Issue Plaintiff's Argument Defendant's Argument Held
Is second‑degree kidnapping a specific‑intent crime? State: statute prohibits the act and does not require a separate mental state beyond the act (general intent). Liaw: statute’s “with any of the following purposes” language shows Legislature required purpose to inflict injury or terrorize (specific intent). Held: specific intent required — must prove purpose to inflict bodily injury or to terrorize.
Did the trial court err by refusing a specific‑intent jury instruction? State: given instructions tracked statute and sufficiently covered elements. Liaw: omission deprived jury of an essential element and misled jurors about required mental state. Held: court abused discretion by failing to instruct on specific intent.
Was the voluntary‑intoxication instruction adequate? State: partial instruction and counsel argument cured any defect. Liaw: court removed language tying intoxication to negating specific intent, undermining his diminished‑capacity defense.

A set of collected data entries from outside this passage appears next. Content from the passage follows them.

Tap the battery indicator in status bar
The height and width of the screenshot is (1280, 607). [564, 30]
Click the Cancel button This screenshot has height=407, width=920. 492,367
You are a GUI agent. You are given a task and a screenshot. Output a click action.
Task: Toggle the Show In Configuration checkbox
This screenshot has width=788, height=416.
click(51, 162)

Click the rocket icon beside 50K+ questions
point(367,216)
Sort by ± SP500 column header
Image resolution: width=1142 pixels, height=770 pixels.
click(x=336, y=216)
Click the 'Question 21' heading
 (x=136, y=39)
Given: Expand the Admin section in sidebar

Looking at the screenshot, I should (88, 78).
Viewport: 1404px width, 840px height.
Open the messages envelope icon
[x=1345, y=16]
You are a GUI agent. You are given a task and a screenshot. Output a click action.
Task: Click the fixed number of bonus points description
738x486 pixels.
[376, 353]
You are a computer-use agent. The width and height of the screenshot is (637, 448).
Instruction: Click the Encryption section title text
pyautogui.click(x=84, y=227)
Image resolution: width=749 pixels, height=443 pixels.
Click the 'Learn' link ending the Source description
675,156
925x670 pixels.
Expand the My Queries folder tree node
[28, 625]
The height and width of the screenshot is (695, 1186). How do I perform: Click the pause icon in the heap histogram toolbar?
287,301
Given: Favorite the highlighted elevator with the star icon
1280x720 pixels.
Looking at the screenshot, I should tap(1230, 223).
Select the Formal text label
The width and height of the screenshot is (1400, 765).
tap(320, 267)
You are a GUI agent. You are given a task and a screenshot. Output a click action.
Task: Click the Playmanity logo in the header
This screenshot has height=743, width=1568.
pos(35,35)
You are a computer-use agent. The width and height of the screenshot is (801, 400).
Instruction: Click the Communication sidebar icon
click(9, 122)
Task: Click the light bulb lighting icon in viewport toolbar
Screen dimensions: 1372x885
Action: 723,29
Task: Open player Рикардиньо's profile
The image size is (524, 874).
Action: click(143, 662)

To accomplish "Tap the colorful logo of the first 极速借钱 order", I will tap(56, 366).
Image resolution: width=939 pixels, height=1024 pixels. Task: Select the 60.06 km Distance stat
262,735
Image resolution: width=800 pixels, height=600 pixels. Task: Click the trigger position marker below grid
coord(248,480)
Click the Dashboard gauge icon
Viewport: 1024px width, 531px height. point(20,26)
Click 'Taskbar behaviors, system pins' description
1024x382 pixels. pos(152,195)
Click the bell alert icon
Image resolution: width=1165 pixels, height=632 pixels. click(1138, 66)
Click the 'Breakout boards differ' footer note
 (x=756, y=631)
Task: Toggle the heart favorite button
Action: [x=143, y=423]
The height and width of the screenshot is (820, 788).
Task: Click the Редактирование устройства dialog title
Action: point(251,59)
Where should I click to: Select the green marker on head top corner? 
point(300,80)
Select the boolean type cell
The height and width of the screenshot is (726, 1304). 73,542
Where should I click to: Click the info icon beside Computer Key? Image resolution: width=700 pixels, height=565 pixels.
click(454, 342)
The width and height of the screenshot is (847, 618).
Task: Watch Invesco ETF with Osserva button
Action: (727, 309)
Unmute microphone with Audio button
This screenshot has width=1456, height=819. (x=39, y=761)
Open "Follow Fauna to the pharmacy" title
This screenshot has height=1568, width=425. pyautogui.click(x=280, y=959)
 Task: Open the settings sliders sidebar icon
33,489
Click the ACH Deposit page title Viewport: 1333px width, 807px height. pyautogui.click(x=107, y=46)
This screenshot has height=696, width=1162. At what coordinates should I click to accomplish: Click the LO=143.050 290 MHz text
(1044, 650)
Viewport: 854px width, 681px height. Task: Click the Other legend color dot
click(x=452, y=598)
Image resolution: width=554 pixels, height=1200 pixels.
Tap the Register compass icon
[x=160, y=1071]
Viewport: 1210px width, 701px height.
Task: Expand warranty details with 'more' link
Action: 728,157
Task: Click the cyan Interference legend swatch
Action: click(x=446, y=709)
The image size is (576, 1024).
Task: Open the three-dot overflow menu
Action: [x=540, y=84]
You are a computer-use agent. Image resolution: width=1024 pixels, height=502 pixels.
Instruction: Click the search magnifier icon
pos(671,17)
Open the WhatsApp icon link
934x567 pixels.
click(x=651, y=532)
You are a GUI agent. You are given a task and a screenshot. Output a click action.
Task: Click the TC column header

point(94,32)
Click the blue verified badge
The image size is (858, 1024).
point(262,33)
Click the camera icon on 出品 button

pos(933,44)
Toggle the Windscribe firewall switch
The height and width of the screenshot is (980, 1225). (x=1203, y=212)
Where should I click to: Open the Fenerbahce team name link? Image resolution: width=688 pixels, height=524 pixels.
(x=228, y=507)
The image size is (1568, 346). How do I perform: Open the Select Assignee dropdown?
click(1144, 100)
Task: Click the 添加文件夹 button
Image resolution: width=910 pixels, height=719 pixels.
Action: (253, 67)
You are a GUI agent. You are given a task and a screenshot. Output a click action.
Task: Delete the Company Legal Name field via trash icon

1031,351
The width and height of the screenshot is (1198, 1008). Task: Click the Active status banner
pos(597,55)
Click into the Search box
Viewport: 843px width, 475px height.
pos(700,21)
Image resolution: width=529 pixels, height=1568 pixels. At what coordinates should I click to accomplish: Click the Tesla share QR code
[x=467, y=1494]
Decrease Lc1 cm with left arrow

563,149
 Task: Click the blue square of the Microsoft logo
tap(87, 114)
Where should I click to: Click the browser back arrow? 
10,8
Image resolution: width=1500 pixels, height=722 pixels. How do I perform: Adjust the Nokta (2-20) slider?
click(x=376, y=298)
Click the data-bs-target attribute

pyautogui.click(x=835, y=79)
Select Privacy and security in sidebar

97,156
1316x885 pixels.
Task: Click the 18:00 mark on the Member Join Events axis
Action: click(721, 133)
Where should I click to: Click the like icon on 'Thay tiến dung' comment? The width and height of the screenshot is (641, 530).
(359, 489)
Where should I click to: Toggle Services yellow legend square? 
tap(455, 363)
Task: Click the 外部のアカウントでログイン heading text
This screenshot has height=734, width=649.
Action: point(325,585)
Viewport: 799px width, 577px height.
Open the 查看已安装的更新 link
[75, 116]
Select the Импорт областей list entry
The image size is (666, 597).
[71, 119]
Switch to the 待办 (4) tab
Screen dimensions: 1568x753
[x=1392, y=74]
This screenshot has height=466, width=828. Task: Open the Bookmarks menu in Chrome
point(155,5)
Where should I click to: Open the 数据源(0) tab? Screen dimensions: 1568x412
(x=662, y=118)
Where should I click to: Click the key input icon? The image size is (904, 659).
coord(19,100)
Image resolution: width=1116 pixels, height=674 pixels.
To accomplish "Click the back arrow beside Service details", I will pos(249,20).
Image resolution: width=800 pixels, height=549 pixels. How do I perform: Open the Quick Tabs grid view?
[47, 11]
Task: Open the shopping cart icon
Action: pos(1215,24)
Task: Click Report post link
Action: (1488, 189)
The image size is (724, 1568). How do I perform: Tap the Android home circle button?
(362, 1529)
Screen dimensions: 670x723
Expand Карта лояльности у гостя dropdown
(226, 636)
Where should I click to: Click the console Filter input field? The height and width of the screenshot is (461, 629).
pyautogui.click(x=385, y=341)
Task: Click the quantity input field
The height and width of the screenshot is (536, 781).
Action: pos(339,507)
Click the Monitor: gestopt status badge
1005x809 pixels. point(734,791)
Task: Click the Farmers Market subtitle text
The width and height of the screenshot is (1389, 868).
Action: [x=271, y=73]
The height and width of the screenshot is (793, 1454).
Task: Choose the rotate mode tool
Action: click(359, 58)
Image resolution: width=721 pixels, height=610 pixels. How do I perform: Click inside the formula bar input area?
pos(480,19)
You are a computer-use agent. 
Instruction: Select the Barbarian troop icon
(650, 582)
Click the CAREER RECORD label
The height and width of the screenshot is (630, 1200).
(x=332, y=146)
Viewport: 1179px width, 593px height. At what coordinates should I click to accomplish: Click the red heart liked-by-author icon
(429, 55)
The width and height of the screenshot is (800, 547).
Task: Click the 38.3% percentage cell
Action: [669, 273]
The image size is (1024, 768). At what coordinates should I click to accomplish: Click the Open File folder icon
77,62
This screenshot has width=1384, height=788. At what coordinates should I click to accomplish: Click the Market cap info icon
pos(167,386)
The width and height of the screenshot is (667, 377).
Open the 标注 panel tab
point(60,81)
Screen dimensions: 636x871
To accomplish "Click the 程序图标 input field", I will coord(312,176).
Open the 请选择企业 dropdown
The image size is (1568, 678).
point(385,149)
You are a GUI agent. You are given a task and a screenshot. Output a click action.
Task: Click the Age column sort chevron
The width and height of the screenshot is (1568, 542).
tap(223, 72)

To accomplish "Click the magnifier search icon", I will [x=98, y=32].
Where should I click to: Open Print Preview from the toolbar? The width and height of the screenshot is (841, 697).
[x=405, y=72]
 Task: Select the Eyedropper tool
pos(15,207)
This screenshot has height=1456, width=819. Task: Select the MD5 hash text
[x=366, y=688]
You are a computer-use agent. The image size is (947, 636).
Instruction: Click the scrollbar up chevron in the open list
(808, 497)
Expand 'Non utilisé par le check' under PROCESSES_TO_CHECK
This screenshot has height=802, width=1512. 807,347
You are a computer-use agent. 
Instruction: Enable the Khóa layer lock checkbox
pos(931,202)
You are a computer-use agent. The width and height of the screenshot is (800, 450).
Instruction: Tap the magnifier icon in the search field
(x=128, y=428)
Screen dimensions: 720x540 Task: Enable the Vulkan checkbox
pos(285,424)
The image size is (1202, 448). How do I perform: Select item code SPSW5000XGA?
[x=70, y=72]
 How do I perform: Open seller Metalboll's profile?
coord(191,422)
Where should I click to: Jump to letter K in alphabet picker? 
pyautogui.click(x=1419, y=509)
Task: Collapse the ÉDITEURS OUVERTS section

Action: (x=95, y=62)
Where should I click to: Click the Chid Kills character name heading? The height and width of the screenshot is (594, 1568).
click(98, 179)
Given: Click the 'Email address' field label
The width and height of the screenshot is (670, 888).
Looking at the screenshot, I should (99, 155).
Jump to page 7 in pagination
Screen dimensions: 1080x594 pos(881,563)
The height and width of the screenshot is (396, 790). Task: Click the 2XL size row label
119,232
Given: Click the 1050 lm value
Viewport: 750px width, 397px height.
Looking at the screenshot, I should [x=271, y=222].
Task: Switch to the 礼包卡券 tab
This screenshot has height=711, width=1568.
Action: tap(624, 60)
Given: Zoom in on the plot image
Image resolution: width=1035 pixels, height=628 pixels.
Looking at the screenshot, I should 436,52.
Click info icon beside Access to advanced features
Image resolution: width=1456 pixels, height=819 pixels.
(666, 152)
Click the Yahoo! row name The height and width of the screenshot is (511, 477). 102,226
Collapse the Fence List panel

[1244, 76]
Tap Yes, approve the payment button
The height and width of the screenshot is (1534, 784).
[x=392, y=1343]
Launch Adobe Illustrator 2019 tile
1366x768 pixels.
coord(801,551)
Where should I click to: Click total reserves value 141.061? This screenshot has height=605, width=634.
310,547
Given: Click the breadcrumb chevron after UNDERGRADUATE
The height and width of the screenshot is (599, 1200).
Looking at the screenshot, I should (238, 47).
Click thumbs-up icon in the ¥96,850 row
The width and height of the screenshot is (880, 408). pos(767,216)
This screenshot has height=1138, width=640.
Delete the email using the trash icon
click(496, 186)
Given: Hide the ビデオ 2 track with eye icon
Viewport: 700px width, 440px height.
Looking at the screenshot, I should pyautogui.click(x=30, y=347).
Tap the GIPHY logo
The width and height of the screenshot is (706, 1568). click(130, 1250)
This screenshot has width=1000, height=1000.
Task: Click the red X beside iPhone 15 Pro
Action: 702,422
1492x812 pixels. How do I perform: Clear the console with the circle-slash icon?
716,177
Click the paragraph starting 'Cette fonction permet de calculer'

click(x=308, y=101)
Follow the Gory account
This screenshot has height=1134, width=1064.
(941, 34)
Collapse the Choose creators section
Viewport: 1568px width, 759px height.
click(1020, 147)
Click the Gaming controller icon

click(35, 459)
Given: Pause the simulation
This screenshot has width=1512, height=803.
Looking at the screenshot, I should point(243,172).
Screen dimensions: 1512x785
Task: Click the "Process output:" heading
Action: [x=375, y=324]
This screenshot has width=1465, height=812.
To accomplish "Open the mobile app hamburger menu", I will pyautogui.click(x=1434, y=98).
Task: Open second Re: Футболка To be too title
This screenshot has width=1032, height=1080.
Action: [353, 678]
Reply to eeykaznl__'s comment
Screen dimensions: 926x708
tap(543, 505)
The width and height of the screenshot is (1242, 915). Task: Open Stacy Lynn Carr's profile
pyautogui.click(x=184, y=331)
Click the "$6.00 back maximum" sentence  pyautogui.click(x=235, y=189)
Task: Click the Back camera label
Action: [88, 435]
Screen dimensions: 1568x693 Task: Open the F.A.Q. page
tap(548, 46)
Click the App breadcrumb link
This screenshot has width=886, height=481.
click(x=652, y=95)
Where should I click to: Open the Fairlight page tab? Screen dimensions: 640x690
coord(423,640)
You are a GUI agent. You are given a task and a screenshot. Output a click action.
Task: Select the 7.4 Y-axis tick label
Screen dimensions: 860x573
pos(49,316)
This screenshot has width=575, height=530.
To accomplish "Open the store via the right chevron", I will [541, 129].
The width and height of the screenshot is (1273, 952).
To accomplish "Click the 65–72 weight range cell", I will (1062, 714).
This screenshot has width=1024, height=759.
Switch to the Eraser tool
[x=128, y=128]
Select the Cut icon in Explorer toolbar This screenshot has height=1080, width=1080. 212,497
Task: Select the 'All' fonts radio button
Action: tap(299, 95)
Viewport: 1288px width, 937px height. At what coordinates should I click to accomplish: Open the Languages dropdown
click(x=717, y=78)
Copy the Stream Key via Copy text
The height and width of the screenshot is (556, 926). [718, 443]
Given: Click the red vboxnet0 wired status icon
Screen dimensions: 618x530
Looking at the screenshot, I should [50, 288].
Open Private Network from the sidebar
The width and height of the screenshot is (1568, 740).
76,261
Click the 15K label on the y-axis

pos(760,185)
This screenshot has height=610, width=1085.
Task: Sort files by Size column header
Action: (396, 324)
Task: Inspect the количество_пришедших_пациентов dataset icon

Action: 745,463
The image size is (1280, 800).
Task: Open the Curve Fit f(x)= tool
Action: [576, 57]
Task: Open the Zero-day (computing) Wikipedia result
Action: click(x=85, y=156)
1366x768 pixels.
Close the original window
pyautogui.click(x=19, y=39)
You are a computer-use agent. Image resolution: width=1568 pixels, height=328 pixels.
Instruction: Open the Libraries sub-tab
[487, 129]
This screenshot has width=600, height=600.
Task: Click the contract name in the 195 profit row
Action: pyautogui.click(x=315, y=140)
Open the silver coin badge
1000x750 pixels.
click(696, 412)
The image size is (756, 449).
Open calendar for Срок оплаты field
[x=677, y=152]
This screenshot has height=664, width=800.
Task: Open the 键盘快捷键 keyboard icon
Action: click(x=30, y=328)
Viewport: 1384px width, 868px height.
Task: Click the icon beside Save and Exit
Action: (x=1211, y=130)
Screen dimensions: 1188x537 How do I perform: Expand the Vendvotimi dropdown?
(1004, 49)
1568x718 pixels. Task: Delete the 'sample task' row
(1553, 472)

Held: instruction was incomplete; proper intoxication instruction tied to specific intent was required.
Was the error harmless? (Prejudice) State: evidence and counsel argument showed intent; no prejudice. Liaw: significant evidence of extreme intoxication made the specific‑intent issue outcome‑determinative. Held: prejudice shown—error was not harmless; reversal and remand required.

Key Cases Cited

  • State v. Schouten, 707 N.W.2d 820 (S.D. 2005) (discussing specific vs. general intent and application to statutory wording)
  • State v. Taecker, 661 N.W.2d 712 (S.D. 2003) (defining specific intent as intent beyond the physical act)
  • United States v. Bailey, 444 U.S. 394 (1980) (distinguishing MPC terms "purpose" and "knowledge" and relating them to specific/general intent)
  • State v. Rash, 294 N.W.2d 416 (S.D. 1980) (describing the distinction between specific and general intent)
  • State v. Jacquith, 272 N.W.2d 90 (S.D. 1978) (holding larceny is a specific‑intent crime and jury should be instructed accordingly)
  • State v. Soft, 329 N.W.2d 128 (S.D. 1983) (reversing grand‑theft conviction for failure to instruct on specific intent)
  • State v. Bittner, 359 N.W.2d 121 (S.D. 1984) (discussing harmless‑error review where intoxication evidence is minimal)
  • State v. Vargas, 869 N.W.2d 150 (S.D. 2015) (reversing where specific‑intent element was not instructed and outcome was uncertain)
Read the full case

Case Details

Case Name: State v. Liaw
Court Name: South Dakota Supreme Court
Date Published: Apr 6, 2016
Citation: 2016 SD 31
Docket Number: 27484
Court Abbreviation: S.D.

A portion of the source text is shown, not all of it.